━━━ Provided material
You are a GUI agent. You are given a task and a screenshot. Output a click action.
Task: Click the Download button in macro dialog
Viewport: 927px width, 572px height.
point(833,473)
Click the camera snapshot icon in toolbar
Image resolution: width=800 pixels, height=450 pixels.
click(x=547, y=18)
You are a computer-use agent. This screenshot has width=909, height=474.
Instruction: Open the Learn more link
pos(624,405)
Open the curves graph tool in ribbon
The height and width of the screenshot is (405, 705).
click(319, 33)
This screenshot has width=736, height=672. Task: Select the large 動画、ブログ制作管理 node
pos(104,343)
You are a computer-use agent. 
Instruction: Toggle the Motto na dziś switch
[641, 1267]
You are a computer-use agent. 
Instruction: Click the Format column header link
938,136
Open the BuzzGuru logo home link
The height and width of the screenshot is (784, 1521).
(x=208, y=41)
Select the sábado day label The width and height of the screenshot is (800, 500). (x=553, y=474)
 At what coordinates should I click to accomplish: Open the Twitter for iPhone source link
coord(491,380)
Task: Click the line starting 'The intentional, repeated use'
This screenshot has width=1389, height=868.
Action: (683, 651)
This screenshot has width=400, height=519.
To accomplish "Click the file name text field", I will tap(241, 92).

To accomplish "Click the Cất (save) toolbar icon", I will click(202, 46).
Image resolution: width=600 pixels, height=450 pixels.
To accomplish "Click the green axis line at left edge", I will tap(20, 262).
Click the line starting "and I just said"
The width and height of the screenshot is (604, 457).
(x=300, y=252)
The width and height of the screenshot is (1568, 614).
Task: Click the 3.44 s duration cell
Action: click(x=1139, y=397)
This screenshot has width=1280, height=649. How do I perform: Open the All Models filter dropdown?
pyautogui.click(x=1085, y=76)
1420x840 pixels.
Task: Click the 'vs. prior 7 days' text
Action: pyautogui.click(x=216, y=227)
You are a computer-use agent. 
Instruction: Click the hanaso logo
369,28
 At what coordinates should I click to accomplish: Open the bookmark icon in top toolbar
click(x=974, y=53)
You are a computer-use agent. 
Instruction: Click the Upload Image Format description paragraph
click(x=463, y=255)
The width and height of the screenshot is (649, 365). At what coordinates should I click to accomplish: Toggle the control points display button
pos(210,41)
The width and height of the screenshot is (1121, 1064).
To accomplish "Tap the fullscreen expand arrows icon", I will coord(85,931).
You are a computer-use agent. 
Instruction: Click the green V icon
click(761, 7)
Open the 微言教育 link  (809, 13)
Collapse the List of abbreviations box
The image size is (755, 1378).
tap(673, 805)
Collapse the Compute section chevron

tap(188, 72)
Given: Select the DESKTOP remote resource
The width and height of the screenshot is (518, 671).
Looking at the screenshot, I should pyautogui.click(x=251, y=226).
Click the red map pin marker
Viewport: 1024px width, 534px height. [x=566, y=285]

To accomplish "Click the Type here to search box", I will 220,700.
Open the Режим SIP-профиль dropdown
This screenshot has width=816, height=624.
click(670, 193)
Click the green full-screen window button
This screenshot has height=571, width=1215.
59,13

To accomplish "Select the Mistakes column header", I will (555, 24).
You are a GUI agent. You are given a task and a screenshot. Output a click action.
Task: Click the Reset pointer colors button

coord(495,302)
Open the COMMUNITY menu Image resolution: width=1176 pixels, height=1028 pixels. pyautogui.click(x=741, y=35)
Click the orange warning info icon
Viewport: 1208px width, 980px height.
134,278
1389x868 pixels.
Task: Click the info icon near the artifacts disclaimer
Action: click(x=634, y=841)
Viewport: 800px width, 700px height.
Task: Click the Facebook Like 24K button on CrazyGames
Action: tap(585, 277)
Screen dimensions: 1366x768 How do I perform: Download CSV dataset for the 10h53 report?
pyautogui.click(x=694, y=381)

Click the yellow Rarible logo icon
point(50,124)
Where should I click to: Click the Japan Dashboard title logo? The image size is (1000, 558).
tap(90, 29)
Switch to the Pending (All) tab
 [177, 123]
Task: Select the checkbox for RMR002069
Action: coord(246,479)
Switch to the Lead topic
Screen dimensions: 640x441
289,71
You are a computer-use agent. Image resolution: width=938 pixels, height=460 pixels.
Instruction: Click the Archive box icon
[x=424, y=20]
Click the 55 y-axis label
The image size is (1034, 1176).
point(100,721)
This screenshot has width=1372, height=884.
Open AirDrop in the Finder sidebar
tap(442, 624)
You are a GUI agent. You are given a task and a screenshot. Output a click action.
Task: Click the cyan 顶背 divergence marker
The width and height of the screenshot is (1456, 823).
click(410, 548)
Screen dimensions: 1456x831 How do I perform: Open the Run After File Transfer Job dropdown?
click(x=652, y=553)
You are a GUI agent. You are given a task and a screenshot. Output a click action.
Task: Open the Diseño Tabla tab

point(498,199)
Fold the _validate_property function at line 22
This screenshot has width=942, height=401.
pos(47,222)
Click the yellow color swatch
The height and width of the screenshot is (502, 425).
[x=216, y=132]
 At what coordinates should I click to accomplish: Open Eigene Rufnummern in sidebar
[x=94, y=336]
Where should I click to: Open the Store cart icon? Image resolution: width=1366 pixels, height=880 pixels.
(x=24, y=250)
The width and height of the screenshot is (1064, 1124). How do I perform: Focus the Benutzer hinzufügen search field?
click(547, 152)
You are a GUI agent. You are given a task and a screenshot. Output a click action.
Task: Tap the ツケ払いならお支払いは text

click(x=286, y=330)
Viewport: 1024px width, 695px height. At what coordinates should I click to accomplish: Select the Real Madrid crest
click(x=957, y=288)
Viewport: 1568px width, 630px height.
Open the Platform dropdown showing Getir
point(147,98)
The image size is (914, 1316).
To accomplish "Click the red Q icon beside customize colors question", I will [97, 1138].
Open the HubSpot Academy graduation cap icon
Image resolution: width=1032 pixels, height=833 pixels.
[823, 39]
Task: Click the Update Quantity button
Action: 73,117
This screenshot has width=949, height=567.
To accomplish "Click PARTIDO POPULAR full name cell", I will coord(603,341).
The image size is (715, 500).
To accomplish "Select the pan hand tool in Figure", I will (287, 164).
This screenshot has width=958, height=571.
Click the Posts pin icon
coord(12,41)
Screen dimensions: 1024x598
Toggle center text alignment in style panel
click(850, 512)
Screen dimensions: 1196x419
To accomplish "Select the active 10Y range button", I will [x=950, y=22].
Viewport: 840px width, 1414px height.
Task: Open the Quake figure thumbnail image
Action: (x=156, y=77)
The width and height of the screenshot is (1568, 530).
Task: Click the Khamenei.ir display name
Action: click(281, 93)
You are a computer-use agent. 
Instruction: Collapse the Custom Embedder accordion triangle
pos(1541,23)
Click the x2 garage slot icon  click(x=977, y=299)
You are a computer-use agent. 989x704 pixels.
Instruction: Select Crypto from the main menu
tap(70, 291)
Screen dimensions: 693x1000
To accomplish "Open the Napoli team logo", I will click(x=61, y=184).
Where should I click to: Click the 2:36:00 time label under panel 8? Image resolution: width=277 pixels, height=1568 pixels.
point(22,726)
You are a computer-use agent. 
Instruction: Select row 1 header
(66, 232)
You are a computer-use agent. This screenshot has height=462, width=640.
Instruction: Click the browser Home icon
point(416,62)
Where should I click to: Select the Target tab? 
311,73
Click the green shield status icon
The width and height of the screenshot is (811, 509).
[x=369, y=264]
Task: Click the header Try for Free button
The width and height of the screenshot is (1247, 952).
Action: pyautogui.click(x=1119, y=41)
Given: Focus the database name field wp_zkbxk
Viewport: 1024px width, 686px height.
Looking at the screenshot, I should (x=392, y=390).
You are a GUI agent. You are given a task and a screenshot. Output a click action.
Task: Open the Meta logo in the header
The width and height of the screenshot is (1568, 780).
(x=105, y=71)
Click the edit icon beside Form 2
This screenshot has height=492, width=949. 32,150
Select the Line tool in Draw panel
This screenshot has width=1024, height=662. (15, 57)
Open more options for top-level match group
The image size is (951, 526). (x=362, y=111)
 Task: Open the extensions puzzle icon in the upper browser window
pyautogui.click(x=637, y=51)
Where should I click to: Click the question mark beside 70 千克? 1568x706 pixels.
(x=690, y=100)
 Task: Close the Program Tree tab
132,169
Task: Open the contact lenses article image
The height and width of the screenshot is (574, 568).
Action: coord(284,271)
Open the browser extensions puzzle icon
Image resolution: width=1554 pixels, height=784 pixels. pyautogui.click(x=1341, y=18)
━━━━━━
- [Task requirements]: Give again exactly, and only, the lines above starting at the one with "Task: Click the Download" and ending at the one with "Image resolution: width=600".

- [Response area]:
Task: Click the Download button in macro dialog
Viewport: 927px width, 572px height.
point(833,473)
Click the camera snapshot icon in toolbar
Image resolution: width=800 pixels, height=450 pixels.
click(x=547, y=18)
You are a computer-use agent. This screenshot has width=909, height=474.
Instruction: Open the Learn more link
pos(624,405)
Open the curves graph tool in ribbon
The height and width of the screenshot is (405, 705).
click(319, 33)
This screenshot has width=736, height=672. Task: Select the large 動画、ブログ制作管理 node
pos(104,343)
You are a computer-use agent. 
Instruction: Toggle the Motto na dziś switch
[641, 1267]
You are a computer-use agent. 
Instruction: Click the Format column header link
938,136
Open the BuzzGuru logo home link
The height and width of the screenshot is (784, 1521).
(x=208, y=41)
Select the sábado day label The width and height of the screenshot is (800, 500). (x=553, y=474)
 At what coordinates should I click to accomplish: Open the Twitter for iPhone source link
coord(491,380)
Task: Click the line starting 'The intentional, repeated use'
This screenshot has width=1389, height=868.
Action: (683, 651)
This screenshot has width=400, height=519.
To accomplish "Click the file name text field", I will tap(241, 92).

To accomplish "Click the Cất (save) toolbar icon", I will click(202, 46).
Image resolution: width=600 pixels, height=450 pixels.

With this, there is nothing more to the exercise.